**YOUR GOAL**
A verbatim reproduction of the lines below, from the line containing "The image size is (664, 405)." through the line containing "Given: Click the orange", both ends included, is the whole required output.

[Start of section]

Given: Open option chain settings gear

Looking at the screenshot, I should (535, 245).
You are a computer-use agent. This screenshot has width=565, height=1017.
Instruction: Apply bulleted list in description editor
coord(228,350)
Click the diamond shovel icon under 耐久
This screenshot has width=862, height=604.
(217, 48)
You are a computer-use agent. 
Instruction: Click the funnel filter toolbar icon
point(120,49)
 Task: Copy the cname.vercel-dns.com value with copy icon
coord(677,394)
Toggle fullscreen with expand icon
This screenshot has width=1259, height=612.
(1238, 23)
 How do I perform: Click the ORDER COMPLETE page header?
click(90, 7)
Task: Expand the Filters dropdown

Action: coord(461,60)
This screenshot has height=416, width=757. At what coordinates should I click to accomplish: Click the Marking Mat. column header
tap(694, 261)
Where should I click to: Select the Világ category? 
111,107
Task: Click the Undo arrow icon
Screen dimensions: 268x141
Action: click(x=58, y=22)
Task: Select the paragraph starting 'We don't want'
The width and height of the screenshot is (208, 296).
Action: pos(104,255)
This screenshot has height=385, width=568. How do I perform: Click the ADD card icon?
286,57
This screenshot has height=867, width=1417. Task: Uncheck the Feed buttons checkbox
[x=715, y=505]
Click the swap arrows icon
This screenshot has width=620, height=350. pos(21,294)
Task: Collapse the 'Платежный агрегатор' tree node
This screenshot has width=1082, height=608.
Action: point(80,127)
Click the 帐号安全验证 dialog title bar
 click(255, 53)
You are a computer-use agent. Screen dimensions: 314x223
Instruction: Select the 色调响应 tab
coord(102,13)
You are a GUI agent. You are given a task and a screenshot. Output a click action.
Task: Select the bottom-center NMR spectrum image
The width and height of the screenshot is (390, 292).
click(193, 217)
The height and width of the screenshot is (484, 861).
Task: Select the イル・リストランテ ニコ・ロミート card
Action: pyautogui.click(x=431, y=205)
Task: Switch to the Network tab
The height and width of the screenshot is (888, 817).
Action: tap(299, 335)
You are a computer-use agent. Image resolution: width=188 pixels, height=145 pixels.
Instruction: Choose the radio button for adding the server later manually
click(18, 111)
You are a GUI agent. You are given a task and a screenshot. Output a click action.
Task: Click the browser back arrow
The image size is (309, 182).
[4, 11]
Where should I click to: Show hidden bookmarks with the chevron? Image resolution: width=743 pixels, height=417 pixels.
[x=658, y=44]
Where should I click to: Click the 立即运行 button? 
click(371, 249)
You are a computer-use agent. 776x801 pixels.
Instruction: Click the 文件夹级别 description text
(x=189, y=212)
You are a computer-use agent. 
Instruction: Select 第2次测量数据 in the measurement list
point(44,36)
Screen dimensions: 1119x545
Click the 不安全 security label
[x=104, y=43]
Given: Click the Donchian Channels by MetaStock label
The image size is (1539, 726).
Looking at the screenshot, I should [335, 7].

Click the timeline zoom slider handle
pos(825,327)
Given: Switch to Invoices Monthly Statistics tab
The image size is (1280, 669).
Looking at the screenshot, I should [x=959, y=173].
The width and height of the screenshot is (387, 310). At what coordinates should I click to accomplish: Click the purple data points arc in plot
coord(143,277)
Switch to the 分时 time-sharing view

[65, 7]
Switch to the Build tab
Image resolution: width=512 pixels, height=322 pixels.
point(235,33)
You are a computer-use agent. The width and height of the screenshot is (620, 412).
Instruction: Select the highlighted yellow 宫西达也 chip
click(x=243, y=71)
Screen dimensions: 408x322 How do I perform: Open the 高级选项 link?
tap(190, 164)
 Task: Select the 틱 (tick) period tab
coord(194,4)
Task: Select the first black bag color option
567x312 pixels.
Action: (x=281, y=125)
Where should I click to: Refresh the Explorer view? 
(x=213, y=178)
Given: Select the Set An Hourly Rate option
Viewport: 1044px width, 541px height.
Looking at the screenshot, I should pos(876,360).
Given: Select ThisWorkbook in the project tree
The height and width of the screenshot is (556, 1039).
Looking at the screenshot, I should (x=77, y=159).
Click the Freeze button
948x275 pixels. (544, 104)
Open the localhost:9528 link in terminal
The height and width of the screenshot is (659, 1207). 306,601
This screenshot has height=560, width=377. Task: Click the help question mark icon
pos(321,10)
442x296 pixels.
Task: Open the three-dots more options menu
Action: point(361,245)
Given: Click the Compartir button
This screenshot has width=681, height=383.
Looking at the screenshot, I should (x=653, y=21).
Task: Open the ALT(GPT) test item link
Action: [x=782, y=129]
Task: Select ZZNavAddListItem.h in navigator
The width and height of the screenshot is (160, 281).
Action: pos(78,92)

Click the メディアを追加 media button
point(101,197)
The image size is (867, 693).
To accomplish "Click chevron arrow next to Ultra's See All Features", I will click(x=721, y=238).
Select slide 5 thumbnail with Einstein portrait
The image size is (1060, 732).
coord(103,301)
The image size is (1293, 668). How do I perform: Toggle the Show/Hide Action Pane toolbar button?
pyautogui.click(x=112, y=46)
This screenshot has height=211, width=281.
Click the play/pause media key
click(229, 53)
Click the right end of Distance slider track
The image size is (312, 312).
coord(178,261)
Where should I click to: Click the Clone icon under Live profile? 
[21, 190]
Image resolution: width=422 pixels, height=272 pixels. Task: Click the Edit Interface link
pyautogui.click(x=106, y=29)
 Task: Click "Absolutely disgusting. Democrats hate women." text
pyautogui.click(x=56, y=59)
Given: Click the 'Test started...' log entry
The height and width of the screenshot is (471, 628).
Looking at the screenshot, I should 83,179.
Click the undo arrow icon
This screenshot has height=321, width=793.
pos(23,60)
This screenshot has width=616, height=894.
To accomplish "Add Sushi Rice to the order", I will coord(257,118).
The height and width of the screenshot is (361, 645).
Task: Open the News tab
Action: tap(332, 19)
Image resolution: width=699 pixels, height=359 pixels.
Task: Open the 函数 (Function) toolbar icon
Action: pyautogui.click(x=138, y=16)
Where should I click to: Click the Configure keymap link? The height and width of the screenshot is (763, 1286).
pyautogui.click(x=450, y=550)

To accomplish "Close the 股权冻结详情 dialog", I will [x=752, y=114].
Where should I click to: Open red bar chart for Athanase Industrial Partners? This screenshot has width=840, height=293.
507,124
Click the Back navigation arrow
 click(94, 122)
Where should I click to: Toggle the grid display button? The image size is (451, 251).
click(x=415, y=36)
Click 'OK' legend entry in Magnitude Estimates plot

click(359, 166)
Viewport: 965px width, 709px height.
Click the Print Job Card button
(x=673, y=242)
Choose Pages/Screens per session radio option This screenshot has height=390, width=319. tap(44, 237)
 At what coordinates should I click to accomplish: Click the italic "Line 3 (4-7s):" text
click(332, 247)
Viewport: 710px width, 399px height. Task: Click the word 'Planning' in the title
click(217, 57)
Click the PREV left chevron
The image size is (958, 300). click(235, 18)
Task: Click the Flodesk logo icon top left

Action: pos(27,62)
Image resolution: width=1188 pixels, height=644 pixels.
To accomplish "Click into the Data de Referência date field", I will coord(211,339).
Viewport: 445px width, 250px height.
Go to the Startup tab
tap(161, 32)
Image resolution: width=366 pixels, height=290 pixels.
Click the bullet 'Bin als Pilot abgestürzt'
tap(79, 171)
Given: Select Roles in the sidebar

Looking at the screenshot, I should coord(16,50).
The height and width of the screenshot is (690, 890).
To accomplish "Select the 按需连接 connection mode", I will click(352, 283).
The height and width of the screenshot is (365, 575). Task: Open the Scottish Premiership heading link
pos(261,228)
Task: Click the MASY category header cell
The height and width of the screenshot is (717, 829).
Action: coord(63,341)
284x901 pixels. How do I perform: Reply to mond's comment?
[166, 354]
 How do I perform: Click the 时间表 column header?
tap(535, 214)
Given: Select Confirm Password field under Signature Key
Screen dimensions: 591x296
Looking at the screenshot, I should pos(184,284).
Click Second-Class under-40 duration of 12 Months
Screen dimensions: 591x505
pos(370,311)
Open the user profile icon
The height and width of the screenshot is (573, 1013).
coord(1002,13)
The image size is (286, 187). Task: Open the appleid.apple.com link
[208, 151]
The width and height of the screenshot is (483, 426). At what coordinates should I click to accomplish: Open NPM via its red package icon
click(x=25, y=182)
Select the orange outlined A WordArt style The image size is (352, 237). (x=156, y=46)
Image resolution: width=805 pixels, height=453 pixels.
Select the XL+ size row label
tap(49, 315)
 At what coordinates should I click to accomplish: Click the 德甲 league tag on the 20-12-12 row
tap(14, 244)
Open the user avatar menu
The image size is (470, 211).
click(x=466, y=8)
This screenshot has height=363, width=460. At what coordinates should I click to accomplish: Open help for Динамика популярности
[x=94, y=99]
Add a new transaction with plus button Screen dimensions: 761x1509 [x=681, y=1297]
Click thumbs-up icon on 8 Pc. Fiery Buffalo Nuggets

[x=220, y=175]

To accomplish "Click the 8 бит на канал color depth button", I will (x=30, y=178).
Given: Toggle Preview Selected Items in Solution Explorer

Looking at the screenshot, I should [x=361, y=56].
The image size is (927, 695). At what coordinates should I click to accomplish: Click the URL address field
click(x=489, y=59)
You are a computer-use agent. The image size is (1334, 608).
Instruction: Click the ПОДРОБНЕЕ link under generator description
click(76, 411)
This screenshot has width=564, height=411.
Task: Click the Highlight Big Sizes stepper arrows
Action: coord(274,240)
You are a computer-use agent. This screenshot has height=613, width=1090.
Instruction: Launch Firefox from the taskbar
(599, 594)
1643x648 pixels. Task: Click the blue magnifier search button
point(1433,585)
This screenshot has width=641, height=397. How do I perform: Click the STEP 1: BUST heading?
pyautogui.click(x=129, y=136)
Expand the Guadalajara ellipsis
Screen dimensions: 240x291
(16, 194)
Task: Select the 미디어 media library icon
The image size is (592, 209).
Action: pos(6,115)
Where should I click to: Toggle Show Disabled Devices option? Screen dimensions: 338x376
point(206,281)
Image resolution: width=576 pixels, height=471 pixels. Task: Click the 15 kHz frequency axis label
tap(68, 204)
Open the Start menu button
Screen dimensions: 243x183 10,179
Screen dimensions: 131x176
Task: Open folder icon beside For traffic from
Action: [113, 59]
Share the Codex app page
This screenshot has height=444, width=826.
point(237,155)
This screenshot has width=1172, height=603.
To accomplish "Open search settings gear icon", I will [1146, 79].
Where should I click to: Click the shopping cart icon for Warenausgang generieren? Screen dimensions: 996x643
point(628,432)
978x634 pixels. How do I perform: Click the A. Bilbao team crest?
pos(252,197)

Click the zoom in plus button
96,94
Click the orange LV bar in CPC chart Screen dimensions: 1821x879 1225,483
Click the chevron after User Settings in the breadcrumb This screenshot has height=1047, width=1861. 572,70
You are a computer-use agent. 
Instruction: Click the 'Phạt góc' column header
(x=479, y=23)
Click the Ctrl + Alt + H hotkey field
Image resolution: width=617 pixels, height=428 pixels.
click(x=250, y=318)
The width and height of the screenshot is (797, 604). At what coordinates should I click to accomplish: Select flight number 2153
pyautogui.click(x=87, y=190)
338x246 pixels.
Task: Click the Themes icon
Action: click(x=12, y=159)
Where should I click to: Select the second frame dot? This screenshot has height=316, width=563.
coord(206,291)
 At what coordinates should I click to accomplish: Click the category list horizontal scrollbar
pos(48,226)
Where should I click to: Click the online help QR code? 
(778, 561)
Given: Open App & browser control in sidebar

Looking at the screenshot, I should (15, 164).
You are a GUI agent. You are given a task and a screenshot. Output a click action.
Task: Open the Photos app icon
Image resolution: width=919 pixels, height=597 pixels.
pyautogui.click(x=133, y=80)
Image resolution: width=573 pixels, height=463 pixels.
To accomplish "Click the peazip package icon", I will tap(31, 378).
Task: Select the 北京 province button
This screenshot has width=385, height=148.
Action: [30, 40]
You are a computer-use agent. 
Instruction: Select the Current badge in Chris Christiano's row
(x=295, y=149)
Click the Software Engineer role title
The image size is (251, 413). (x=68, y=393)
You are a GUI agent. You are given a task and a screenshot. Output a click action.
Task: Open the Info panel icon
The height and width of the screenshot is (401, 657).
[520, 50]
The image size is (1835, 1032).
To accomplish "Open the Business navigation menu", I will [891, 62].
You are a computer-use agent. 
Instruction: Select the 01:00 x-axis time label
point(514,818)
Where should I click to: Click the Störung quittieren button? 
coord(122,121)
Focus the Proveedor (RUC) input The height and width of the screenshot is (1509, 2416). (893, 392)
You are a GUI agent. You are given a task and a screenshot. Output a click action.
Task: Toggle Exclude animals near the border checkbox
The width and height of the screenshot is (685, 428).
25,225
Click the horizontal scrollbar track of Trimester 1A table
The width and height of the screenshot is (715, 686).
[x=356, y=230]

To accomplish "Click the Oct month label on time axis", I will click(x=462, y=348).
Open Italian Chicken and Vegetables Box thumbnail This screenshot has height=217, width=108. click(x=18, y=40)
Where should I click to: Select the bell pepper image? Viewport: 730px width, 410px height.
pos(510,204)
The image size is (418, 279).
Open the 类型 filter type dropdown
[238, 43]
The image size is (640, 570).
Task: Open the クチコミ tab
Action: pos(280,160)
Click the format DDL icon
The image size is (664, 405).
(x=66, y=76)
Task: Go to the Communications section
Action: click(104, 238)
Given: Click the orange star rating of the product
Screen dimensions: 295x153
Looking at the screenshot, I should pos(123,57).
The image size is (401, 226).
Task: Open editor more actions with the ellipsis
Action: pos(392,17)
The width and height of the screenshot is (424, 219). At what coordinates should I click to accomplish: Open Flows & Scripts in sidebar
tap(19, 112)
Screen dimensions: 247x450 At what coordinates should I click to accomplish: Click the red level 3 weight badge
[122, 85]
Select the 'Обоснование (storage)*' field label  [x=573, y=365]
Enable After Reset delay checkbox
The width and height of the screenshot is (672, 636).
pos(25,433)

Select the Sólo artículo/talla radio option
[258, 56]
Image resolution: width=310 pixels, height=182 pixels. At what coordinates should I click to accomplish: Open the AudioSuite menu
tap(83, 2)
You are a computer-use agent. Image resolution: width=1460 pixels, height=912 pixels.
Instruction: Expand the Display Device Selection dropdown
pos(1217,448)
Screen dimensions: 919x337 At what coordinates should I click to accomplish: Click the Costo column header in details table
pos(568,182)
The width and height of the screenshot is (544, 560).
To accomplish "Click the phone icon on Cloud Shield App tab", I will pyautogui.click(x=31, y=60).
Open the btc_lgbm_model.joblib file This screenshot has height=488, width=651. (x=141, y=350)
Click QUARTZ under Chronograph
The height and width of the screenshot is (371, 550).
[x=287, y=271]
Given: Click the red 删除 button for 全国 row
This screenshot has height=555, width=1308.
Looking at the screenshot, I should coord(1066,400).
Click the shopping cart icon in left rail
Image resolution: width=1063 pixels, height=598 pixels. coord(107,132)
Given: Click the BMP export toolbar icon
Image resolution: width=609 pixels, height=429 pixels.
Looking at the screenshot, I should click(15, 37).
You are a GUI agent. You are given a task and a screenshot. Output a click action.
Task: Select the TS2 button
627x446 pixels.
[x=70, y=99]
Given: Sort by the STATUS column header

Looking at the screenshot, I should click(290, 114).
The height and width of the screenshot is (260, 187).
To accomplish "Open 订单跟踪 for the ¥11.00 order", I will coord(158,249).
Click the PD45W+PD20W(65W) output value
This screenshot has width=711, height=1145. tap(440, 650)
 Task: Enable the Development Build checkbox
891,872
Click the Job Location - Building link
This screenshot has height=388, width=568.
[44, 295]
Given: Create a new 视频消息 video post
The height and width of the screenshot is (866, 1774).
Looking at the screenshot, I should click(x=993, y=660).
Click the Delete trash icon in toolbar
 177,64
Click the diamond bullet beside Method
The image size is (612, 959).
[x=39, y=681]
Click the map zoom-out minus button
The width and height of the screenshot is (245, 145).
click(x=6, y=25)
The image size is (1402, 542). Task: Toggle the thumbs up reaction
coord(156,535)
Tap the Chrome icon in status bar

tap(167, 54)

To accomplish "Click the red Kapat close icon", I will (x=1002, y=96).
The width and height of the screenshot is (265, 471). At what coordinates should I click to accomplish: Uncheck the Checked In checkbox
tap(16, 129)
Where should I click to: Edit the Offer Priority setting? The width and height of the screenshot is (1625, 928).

[End of section]

**RESPONSE BOX**
The image size is (664, 405).
(x=66, y=76)
Task: Go to the Communications section
Action: click(104, 238)
Given: Click the orange star rating of the product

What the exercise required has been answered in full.